# SHORT TASK 1
Copy the records word for word, starting at their first line and ending at the line that contains "coord(154,439)", with both of those lines included.

# EXTRACT TO READ

On the final weekend of our spring musical season, I was reflecting on what it takes to create, to develop and to thrive.
It’s all about the people with whom you surround yourself.
You’re only ever really as good as those around you.Jean-Luc Picard in Picard, season 3
As old Star Trek, the Next Generation fans, my family and I have gotten into the show Picard. We recently watched season 3, episode 4. At the close of that episode, Jean-Luc Picard reflected on the successful avoidance of certain death and delivered the quote above. As usual, they had just won an un-winnable situation, and he modestly gave credit to the crew for working together in the worst of times. Perhaps it was a bit sappy, but that line hit a key note for me.
I have spent most of my life working with others to make big things happen. When I dive into a project, I am all in. Working with others, I seek to engage with talented, dedicated people who are like-minded in diligence and spirit and can offer their unique perspectives to the project at hand. There’s a symbiosis that occurs when our efforts converge; we strives to do better and everyone reaps the rewards of that effort. This is where my seemingly diverse worlds connect: at the intersection of inspiration and creation.

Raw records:
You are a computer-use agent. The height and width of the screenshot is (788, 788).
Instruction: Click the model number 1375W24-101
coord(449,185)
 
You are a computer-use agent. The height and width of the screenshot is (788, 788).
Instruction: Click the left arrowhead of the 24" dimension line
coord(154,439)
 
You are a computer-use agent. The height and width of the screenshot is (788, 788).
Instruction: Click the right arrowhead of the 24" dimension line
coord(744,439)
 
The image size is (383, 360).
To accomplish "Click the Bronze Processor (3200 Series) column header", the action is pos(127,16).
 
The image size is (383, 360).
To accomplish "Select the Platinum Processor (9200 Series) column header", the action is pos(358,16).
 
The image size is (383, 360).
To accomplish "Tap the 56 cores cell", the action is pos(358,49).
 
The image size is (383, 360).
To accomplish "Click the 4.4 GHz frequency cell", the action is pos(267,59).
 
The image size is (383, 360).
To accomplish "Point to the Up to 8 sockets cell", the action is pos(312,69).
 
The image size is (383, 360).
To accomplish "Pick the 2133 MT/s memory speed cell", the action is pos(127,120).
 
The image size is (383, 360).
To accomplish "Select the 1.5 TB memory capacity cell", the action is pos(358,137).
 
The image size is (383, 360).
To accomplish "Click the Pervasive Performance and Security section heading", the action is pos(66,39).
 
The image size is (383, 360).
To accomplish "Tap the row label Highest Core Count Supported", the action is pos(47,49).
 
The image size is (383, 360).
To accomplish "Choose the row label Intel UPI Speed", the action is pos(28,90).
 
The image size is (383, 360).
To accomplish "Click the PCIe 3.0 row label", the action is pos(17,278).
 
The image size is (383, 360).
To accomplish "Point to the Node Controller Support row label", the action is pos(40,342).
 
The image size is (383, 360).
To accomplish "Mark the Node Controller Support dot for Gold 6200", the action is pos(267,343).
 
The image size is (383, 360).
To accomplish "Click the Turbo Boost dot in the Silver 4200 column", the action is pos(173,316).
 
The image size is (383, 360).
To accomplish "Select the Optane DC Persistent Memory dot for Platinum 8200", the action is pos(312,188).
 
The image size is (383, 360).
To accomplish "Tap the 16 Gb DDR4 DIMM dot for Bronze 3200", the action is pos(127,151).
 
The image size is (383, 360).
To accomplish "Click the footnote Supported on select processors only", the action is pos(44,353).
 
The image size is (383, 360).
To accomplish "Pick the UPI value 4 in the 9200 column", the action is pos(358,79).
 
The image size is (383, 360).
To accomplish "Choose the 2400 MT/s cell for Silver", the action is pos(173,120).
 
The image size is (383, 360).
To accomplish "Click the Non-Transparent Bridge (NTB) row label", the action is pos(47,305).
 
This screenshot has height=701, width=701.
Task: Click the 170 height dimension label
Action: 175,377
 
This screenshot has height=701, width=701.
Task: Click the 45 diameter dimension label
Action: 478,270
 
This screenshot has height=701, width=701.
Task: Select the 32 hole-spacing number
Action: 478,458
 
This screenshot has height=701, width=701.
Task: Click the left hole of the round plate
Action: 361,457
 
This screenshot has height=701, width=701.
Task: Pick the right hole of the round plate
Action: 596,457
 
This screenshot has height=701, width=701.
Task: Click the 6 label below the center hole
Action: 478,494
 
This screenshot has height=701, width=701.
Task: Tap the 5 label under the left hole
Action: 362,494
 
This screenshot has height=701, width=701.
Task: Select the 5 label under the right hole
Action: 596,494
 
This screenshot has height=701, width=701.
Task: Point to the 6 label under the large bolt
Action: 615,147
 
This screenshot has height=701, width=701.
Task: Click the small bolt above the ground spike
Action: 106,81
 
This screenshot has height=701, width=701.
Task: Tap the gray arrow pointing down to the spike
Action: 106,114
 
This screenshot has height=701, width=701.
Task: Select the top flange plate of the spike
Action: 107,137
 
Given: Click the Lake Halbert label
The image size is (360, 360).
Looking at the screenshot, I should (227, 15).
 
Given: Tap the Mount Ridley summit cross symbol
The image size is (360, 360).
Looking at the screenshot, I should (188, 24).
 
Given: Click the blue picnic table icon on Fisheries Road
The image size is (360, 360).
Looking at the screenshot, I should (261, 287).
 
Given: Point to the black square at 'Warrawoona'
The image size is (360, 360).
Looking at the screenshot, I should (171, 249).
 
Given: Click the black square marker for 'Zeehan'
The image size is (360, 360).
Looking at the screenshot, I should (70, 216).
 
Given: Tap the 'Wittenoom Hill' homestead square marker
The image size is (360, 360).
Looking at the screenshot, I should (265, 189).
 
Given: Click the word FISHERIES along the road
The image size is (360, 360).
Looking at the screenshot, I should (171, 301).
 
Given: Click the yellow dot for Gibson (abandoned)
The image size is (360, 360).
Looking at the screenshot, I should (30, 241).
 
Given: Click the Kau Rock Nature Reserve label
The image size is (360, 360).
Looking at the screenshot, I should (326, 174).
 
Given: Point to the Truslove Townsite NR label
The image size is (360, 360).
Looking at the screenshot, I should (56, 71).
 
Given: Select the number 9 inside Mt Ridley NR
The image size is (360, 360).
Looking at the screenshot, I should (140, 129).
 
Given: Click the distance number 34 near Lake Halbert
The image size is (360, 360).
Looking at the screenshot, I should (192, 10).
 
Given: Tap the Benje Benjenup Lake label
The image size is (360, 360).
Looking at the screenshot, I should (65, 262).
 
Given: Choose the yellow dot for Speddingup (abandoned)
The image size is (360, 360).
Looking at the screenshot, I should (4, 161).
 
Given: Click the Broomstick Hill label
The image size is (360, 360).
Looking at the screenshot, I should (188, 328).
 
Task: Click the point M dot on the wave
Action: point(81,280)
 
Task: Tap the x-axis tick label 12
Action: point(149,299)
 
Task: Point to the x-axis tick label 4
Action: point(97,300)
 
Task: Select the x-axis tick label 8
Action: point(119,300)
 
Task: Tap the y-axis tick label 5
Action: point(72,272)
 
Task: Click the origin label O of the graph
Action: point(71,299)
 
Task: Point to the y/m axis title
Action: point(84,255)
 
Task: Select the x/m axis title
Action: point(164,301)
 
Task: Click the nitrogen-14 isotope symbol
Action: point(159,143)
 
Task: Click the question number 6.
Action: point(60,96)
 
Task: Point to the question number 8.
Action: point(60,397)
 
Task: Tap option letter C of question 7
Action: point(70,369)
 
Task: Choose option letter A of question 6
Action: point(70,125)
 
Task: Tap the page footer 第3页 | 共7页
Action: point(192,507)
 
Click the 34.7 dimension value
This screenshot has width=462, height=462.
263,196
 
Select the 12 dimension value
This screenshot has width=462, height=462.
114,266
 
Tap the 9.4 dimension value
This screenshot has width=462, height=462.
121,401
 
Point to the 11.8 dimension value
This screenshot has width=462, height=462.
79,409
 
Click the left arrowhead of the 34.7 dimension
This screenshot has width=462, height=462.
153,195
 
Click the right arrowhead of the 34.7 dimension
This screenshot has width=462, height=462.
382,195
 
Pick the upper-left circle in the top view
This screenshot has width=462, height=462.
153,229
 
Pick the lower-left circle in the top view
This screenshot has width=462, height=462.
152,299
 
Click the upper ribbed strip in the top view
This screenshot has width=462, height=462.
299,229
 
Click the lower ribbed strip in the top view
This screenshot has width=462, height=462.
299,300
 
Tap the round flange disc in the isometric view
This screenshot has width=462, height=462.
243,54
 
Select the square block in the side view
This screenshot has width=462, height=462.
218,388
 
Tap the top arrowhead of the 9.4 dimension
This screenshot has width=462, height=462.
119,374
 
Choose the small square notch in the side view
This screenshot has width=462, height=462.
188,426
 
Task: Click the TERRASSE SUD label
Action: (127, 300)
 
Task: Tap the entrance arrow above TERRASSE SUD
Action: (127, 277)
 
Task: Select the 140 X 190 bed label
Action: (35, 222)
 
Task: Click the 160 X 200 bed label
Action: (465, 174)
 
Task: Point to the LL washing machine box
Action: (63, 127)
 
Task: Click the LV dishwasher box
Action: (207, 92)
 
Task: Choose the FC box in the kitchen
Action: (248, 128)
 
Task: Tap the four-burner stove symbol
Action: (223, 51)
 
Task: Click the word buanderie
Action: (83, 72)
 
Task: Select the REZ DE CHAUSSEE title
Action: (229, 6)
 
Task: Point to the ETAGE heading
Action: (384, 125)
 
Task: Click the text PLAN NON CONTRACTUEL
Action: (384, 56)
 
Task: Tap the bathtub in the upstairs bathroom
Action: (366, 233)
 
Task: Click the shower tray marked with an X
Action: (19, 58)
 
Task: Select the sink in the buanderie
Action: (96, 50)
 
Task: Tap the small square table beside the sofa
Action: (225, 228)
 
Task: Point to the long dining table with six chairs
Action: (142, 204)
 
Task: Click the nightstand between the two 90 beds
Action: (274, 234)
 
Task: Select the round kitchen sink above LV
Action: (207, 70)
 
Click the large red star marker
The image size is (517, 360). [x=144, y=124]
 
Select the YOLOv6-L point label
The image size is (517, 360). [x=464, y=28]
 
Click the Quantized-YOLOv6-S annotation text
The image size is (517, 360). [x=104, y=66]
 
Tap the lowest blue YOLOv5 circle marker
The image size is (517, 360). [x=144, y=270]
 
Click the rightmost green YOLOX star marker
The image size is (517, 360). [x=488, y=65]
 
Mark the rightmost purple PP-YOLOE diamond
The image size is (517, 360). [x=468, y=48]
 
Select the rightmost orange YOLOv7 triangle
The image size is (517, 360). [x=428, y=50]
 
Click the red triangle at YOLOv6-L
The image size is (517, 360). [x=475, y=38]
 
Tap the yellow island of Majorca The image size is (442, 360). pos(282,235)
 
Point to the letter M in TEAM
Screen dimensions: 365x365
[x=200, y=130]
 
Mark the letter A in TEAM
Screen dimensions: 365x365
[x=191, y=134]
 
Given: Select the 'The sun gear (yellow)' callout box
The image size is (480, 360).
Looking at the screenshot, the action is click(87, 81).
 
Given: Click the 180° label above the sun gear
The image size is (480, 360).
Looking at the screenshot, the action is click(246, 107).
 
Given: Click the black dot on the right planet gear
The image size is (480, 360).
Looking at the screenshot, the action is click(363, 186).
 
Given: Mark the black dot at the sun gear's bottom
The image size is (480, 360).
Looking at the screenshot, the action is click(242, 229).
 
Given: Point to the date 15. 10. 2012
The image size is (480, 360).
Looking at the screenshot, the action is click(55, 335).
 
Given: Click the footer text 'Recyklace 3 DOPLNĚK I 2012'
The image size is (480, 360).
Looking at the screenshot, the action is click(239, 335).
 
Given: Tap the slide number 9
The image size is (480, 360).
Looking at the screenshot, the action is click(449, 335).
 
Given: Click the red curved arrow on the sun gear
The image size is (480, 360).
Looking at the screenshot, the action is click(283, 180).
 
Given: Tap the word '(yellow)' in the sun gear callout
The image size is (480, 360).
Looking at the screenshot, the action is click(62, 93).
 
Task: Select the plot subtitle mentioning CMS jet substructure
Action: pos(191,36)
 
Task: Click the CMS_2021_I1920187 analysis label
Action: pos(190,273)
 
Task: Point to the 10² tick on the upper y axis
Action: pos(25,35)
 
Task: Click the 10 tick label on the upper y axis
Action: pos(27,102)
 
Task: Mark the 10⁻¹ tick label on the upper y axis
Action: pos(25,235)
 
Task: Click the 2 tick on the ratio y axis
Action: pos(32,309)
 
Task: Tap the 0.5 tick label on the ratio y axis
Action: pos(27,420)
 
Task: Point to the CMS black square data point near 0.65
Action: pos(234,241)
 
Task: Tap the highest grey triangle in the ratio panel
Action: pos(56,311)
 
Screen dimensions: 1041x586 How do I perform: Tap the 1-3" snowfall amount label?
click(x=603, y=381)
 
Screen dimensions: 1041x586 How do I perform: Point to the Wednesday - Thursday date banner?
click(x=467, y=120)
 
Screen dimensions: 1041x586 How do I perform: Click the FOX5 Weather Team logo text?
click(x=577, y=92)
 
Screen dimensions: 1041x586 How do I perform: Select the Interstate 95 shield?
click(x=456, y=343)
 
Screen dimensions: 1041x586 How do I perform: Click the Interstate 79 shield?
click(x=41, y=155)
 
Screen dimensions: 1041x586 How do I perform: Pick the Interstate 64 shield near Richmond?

# SHORT TASK 2
In the reflection on the Picard quote, which season and episode of Picard had the family recently watched?

# TASK OUTPUT 1
You are a computer-use agent. The height and width of the screenshot is (788, 788).
Instruction: Click the model number 1375W24-101
coord(449,185)
 
You are a computer-use agent. The height and width of the screenshot is (788, 788).
Instruction: Click the left arrowhead of the 24" dimension line
coord(154,439)

# TASK OUTPUT 2
Season 3, episode 4.